Kayıt dışı ekonomiyi listede bir numara yapmamızın nedeni, diğer sorunların da en büyük tetikleyicisi olması ve çok ciddi bir parasal büyüklüğe ulaşmasıdır. Bu derece önemli bir sorunun iktisat çevrelerinde ve ekonomi politikasını yönetenler, onlara tavsiyede bulunan danışmanlar tarafından yeterince tartışılmamasının da hayati bir eksiklik olduğunu düşünüyoruz.
NEDİR BU KAYIT DIŞI EKONOMİ?
Üç tip faaliyet kayıt dışı ekonomiyi oluşturur. Birincisi, yasal olmayan ekonomik faaliyetler, ikincisi yarı kayıtlı ekonomik faaliyetler, üçüncüsü tamamen kayıtsız olan ekonomik faaliyetlerdir.
Kayıt dışı ekonominin en büyük zararı, vergi gelirlerinin azalarak bütçe açığına yol açması, bu açığın kapatılması için de devletin hem borç alarak faiz yükü altına girmesi, böylece gelecek kuşaklarının bağımsızlığını tehlikeye atması, hem de kayıt altında olan firmalara ve kişilere yüklenerek onları ezmesidir.
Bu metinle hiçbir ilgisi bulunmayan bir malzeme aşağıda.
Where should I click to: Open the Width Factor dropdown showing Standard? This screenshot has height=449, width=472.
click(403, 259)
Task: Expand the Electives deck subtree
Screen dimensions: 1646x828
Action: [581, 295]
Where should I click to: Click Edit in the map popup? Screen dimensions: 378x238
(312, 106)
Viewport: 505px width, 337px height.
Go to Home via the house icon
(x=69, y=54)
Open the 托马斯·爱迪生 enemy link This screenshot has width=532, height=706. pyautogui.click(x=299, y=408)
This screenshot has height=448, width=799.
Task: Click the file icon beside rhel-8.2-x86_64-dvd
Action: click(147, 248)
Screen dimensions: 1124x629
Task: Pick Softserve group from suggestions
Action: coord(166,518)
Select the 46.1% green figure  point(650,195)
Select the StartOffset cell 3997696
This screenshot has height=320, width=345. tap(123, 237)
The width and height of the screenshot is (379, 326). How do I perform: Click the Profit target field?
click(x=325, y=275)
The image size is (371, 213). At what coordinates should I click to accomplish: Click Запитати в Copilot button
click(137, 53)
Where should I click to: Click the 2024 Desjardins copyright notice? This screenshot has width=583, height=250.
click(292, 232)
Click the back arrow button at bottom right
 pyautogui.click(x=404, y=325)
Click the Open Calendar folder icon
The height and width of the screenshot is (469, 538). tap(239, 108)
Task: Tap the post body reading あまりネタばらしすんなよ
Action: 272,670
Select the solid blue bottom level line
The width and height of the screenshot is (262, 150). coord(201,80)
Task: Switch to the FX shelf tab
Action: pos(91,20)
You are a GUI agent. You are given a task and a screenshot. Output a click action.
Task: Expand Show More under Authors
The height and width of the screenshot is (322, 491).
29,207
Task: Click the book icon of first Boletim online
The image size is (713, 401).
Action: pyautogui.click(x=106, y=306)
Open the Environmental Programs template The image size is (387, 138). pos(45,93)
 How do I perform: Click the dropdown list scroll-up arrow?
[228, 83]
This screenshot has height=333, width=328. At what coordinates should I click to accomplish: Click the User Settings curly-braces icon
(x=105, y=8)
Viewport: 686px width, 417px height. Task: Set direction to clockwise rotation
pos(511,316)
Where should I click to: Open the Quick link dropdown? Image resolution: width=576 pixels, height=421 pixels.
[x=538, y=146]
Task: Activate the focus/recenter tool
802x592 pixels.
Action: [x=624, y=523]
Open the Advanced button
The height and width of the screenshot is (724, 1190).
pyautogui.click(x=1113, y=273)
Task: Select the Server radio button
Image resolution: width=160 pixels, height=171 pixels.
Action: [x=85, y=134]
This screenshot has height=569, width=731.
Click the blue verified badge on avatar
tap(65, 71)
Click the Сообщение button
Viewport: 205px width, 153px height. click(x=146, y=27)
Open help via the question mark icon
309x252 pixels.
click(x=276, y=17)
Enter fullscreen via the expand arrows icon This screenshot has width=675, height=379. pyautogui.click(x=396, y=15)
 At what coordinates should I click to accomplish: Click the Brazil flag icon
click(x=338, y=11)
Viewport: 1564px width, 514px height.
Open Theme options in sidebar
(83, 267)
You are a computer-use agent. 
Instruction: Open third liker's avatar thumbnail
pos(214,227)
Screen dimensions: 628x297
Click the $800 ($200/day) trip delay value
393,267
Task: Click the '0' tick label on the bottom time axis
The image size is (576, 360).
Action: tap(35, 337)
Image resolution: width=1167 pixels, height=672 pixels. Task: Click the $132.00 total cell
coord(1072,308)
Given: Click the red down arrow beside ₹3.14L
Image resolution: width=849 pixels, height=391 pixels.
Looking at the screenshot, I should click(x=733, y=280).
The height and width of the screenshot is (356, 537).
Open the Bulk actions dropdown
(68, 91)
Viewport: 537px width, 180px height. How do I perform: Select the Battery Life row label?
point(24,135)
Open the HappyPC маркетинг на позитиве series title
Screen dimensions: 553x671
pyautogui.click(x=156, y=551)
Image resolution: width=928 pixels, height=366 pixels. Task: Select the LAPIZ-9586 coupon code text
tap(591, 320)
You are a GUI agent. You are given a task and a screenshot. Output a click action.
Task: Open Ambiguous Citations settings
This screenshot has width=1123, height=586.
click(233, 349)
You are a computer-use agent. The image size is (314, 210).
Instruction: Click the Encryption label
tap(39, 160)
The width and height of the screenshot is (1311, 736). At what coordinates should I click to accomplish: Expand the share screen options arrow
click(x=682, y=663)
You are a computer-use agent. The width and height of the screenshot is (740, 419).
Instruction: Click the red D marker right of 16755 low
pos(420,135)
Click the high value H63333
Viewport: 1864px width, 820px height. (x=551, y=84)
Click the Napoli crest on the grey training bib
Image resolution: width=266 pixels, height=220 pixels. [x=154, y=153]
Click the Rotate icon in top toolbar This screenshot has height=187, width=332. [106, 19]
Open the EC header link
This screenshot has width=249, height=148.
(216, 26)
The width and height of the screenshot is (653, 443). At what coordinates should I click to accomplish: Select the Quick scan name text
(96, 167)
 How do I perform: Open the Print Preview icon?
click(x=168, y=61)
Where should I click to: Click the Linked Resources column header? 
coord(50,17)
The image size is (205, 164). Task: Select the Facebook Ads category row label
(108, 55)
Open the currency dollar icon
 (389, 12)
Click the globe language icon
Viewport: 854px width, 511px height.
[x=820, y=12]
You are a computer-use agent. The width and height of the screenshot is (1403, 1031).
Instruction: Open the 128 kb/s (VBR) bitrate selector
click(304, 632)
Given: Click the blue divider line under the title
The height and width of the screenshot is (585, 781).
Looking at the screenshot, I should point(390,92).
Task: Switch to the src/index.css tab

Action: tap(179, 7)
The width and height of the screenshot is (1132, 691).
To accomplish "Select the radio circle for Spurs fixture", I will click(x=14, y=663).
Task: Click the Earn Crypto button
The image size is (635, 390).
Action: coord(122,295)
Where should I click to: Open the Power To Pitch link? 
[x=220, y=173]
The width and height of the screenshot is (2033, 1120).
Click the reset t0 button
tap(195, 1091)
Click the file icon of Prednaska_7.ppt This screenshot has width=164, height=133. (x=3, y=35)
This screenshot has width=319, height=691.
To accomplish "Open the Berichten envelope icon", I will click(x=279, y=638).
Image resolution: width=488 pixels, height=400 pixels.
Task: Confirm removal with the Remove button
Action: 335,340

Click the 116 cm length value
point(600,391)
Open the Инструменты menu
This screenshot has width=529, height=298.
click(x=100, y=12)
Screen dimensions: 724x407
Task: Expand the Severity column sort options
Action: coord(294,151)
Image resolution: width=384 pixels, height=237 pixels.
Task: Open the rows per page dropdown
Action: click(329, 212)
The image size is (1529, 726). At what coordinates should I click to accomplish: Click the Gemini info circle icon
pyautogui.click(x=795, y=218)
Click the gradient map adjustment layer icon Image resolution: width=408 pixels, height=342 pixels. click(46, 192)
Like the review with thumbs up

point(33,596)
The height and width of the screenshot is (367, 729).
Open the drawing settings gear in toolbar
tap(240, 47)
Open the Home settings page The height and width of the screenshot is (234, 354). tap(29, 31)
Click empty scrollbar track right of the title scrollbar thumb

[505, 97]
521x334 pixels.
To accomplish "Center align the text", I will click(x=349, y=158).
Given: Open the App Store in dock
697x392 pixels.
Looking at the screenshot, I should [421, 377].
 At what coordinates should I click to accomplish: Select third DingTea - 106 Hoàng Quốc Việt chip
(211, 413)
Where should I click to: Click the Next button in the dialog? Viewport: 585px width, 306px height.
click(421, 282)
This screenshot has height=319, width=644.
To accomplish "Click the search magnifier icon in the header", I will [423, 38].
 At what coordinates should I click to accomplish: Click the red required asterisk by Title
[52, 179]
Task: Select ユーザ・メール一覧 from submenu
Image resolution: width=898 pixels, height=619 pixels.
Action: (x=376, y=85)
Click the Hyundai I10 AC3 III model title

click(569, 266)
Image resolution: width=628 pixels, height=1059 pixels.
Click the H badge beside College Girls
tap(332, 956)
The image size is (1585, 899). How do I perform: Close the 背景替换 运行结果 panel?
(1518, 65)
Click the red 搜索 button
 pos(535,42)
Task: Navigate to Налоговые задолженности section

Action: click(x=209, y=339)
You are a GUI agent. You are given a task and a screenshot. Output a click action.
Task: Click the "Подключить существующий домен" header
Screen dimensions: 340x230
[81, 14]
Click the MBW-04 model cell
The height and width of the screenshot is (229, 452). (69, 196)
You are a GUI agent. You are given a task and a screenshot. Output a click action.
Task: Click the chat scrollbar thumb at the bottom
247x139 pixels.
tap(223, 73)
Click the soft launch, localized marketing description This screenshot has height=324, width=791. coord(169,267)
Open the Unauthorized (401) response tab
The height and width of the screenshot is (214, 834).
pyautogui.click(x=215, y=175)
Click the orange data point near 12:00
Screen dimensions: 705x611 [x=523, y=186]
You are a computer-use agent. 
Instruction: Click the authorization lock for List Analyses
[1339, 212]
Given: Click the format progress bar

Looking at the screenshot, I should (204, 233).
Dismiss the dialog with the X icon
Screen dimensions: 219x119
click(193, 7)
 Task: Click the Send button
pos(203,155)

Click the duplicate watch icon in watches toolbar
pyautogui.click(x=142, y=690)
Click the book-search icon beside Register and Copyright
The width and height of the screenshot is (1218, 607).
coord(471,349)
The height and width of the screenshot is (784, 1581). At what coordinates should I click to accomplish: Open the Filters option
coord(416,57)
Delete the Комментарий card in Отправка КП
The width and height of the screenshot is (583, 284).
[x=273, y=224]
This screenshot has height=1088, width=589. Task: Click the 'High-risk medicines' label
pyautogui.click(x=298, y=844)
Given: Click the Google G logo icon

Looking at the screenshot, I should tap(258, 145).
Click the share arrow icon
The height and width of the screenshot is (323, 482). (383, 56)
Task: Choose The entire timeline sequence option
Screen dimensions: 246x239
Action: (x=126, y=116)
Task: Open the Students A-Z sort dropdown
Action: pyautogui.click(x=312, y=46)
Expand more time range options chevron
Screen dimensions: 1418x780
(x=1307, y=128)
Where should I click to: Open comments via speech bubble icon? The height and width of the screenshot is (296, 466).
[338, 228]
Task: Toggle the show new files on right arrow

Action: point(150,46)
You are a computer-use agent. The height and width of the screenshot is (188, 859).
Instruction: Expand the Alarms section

Yapılan çalışmalar Türk ekonomisinin yüzde otuzu ile kırkı arasındaki kısmının kayıt dışı olduğunu göstermektedir. 2016 yılında Türk GSMH rakamının 857 milyar dolar olduğunu düşünecek olursak vergilendirmeden kaçan ya da eksik vergilendirilen rakamın ne kadar ciddi bir tutara ulaştığını tahmin edebiliriz.
NEDEN OLUŞUR? ÇÖZÜM İÇİN NE YAPMALI?
Kayıt dışı ekonomiyi oluşturan sebepler aslında sorunun ortadan kaldırılması için kullanacağımız bir yol haritası olarak karşımızda duruyor. Türkiye’de gelir dağılımının bozuk olması, vergi oranlarının gelirle mukayese edildiğinde ağır olması, vergi sisteminin karışık olması, etkin bir kontrol/ceza sisteminin mevcut olmaması, ekonomik istikrarsızlıklar, sorunun kaynaklarıdır.
Milyarlarca dolara varan bu kaçağa karşı ilk yapılaması gereken, ekonomi politikasını yönetenlerin, onların danışmanlarının ve iktisat çevrelerinin ortak bir hareket planı hazırlamasıdır. Yani soruna “evet böyle bir sorunumuz var” demekten ziyade, nasıl çözüleceğine dair önerilerin ve ayrıntılı planların ortaya konulması gereklidir. Bu noktadan sonra devlet büyüklerinin de sorunu ciddiye alarak gerekli iradeyi göstermesi şarttır.
Çözüm adına ele alacağımız ilk konular şunlar olabilir:
Vergi oranlarının gelirle mukayese edilerek düşürülmesi, iktisatta Haldun/Laffer etkisi olarak bildiğimiz, oranlar düştükçe vergi hasılatının artırılması adına hesaplamaların yapılması. Gelir İdaresi Başkanlığı’nın dünyanın en düşük kayıt dışı ekonomi oranına sahip ülkelerinden biri olan ABD Internal Revenue Service (IRS) yani Milli Gelirler Tahsil İdaresi örneğini baz alarak yeniden yapılandırılması. Denetçi sayısının ve kalitesinin artırılması, denetçilerin özlük haklarının iyileştirilmesi ve sürekli eğitimlere tabi tutulması. İdarenin dijital imkanlardan sonuna kadar yararlanması. Vergi kanunları ve mevzuatının sadeleştirilmesi. Finansal kurumların birbirlerine bağlanması ve veri transferinin hızlı, kopmadan yapılması gibi konular ilk hareket noktalarımız olabilir.
Sözün özü, Türkiye’nin bekası için PKK’nın yaptığı kaçakçılığı engellemek kadar, vergi vermeden ya da eksik vergi vererek ülkeyi dış borca mahkum kılan, aynı zamanda tüm vergi yükünü belli bir gruba yükleyen kesimi sistem içine alarak, verginin namus ve istiklal meselesi olduğunu topluma daha yoğun bir şekilde öğretmenin zamanı gelmiş hatta geçmiştir.